Sunday, February 28, 2016

Devotion 369 - Threshold

Grandpa sat back quiet.  He is often quiet.  I believe we reach a certain threshold in life where what has come before transitions to thoughts of what is to come.
 Life, no matter our age is a series of thresholds.
We move subtly from childhood to adulthood.  We leave behind carefree and embrace caution.  Money, time, actions and reactions are now managed and measured.  Something is left behind.

My husband, kids and I watched a movie with Grandpa.  I was categorically grateful I had seen the movie once before.  So fascinated by it, I had researched the truth behind the characters and the moments in history.  The drama occurred over fifty years ago. 

It intrigued my dad.  I watched how his quiet became queries.  Names awoke memories, drama jarred headlines and his words framed history with real life and real fears.  This is my father, always, relentlessly on a quest to learn.  I hope I am like him when I grow up.

For just a few minutes the perpetual student becomes teacher and he shared his memories of the cold war, the world war and the war he fights now, the war on loneliness.

He has questioned why he has been left behind.  Why he has yet to cross his threshold. The movie continued, the spies are surrendered.  A trade of sorts occurs and the perceived criminals cross the threshold from captivity to freedom.

In the equation, the Americans seem to have the more preferable outcome.  It seems right and almost holy.  Do we not stand for freedom and wave the flag of all that is good about democracy?

Why then as believers do we fear the threshold of freedom and stand against the very idea of surrender?

From cover to cover, the Word teaches the very heart of something we often fail to grasp:   to get we must give, to live we must die, to find freedom, we must surrender.

Yet crossing over means leaving a piece of us behind.
The gospel of grace flies in the face of our American pride. We can and do almost everything often without the help and support of anyone but our dreams and our drive.

To surrender anything appears weak and lacking self control, thus we grasp with white knuckle strength the abilities built by our force, never realizing it is our weaknesses that set us apart.

Our weaknesses reveal the parts of us only God can fill, therefore we hide them.  We hide them from conversation and we hide them from exhibition.  We are complete onto ourselves.  We can solve any problem, cure any ailment, and redesign any flaw.

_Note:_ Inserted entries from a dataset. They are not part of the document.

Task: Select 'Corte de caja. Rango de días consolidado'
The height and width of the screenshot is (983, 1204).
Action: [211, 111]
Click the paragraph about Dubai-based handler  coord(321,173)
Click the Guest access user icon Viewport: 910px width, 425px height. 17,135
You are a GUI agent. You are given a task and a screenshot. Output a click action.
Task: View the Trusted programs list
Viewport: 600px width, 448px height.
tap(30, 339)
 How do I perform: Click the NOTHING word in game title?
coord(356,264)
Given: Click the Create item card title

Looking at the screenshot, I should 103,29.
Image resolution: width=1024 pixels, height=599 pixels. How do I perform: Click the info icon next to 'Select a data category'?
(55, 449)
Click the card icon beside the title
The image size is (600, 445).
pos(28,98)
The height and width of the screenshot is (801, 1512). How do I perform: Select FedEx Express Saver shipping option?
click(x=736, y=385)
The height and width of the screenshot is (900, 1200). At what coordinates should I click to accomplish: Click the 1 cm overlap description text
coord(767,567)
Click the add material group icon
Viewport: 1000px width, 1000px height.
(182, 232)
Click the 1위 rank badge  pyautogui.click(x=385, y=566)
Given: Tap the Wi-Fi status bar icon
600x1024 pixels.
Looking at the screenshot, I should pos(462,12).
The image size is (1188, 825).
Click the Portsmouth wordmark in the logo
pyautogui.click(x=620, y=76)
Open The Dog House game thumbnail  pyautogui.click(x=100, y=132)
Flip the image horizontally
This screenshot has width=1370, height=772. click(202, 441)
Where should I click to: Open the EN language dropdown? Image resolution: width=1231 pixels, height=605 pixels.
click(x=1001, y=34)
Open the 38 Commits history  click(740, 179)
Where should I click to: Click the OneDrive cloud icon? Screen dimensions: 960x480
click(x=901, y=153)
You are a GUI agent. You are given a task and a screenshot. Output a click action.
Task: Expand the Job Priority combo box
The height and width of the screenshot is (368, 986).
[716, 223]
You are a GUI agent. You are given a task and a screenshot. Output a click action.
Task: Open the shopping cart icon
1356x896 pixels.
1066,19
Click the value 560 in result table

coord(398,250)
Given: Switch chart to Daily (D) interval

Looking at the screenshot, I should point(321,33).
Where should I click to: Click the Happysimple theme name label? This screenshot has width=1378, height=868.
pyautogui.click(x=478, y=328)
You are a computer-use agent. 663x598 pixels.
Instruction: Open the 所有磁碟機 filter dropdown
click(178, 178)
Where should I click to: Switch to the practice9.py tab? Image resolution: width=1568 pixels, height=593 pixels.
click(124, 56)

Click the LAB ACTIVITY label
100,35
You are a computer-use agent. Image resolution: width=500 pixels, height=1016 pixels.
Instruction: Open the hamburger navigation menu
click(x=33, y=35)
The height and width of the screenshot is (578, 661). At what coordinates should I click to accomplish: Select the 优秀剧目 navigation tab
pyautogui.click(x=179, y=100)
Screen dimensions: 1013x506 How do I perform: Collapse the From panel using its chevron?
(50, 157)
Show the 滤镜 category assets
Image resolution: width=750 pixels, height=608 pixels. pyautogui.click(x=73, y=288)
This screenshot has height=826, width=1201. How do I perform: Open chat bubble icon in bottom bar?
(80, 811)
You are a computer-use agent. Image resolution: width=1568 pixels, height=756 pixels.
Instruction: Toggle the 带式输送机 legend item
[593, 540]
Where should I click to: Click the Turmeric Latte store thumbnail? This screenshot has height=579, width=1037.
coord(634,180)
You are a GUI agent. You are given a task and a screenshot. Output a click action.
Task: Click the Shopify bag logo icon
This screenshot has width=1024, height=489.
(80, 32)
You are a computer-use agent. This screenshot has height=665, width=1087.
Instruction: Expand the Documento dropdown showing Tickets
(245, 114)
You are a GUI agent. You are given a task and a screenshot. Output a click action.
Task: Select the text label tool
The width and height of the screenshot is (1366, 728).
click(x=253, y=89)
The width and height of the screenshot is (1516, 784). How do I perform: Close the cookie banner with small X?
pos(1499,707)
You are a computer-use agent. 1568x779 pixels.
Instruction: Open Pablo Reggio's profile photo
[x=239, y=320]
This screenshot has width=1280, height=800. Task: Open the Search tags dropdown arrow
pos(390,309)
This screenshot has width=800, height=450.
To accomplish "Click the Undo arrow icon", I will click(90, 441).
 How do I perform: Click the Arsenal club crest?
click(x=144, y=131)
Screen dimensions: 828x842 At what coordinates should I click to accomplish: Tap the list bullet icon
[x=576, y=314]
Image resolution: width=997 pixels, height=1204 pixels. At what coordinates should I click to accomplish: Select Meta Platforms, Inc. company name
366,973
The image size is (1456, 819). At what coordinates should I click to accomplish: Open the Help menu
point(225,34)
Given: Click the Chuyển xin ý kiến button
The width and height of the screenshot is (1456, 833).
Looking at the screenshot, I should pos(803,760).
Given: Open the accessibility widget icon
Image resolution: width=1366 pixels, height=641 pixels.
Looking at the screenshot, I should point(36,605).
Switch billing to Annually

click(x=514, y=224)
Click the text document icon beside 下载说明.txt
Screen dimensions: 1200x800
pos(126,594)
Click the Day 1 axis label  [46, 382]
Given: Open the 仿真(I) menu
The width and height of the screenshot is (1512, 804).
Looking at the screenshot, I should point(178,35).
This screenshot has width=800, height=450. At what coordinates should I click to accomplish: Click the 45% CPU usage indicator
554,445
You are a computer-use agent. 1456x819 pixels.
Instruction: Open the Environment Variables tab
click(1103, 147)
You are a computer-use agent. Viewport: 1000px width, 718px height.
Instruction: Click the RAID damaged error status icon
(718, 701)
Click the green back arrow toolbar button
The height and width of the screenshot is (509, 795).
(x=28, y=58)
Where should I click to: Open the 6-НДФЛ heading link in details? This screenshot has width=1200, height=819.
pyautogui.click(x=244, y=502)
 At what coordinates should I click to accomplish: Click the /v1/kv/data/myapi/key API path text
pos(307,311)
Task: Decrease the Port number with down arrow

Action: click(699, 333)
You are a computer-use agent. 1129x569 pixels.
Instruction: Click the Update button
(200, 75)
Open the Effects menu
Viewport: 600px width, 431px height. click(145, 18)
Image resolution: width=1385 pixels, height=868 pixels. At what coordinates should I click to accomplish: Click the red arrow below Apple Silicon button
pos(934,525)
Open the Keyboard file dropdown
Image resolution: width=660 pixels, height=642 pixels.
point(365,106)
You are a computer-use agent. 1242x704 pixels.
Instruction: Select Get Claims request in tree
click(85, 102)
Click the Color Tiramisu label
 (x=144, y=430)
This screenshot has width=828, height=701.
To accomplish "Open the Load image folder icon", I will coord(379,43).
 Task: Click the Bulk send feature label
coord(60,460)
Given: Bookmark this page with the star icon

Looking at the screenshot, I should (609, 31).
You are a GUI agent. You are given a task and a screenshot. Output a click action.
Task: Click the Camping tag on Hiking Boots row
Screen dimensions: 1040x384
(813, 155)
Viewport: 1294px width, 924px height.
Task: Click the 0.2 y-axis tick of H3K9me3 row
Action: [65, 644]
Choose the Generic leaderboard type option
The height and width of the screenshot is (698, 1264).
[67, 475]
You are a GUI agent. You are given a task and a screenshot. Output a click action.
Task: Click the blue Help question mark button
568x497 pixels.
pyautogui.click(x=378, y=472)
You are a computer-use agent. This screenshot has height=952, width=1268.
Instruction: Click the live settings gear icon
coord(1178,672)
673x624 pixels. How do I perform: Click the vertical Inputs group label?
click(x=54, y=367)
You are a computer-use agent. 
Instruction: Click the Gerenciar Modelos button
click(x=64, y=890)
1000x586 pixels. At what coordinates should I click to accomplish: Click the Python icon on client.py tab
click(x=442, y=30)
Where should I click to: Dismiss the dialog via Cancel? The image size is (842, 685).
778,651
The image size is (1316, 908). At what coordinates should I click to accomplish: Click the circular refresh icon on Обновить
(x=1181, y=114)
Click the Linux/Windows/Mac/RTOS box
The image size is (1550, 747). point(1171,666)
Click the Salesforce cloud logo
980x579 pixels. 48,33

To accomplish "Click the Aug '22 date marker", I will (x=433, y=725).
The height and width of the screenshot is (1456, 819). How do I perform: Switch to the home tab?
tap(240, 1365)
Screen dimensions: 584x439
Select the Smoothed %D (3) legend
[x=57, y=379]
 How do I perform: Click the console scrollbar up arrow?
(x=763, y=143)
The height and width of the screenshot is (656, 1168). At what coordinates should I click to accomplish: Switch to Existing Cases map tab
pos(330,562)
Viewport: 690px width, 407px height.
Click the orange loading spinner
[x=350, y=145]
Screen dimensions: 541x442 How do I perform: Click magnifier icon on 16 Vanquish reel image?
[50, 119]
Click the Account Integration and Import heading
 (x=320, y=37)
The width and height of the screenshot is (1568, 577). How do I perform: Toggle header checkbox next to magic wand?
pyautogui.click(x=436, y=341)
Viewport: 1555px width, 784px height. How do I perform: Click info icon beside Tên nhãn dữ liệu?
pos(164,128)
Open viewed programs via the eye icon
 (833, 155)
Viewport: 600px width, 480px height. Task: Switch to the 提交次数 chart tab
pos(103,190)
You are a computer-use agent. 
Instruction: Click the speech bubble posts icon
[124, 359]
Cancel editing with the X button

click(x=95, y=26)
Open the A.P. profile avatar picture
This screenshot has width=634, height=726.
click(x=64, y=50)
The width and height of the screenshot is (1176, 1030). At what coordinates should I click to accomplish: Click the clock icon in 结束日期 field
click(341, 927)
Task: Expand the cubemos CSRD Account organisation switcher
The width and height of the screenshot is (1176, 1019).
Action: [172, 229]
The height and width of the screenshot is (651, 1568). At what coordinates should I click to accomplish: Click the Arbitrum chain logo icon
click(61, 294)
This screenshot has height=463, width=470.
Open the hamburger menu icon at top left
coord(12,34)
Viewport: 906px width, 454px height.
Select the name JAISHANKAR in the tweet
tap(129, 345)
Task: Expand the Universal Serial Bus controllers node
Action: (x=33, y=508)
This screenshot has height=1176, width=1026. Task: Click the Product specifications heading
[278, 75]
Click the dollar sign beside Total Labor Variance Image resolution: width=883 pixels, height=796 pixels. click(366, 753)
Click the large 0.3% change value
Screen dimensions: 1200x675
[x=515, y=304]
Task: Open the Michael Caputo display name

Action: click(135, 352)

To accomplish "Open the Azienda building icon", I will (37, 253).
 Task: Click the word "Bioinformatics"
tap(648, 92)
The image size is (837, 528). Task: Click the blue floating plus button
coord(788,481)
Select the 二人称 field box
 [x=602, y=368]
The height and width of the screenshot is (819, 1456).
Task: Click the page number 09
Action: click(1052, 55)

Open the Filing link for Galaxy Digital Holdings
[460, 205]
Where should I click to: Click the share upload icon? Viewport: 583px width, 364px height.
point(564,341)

We worry and fret about how things look so we paint over the mistakes with cover girl and photo shop until our lives resemble what we hope people will believe we are.

But then reality chases us and we find ourselves teetering on the threshold of something we cannot maintain.  We stand at the threshold of authenticity. 

The older generation, my dad’s generation gets it.  The quiet I so envy in him is the reflection and realization of what is important and what sustains.

The race is nearing its end, so the pace is measured.  It is not frantic but focused.  It is not noisy but quiet.  It is surrendered to what matters.

It is leaving behind the captivity of pride for the freedom of trust. It is weakness beautified by eternal hope.

I want to grasp what he has.  I want to learn early and not too late that balance in life is fallacy.  It is not giving God part, but whole. 

I no longer want to fly the flag of self sufficiency but reliance on the Creator that made me beautifully flawed.

I cannot do it all.  I cannot have it all.  I cannot know it all.  I can only embrace and testify to what I am, freed by the realization of being flawed. 

By offering up my empty, I am filled.
I cross the threshold of fear and find freedom.
 

Surrender your heart to God, turn to him in prayer, and give up your sins-even those you do in secret.Then you won't be ashamed; you will be confident and fearless.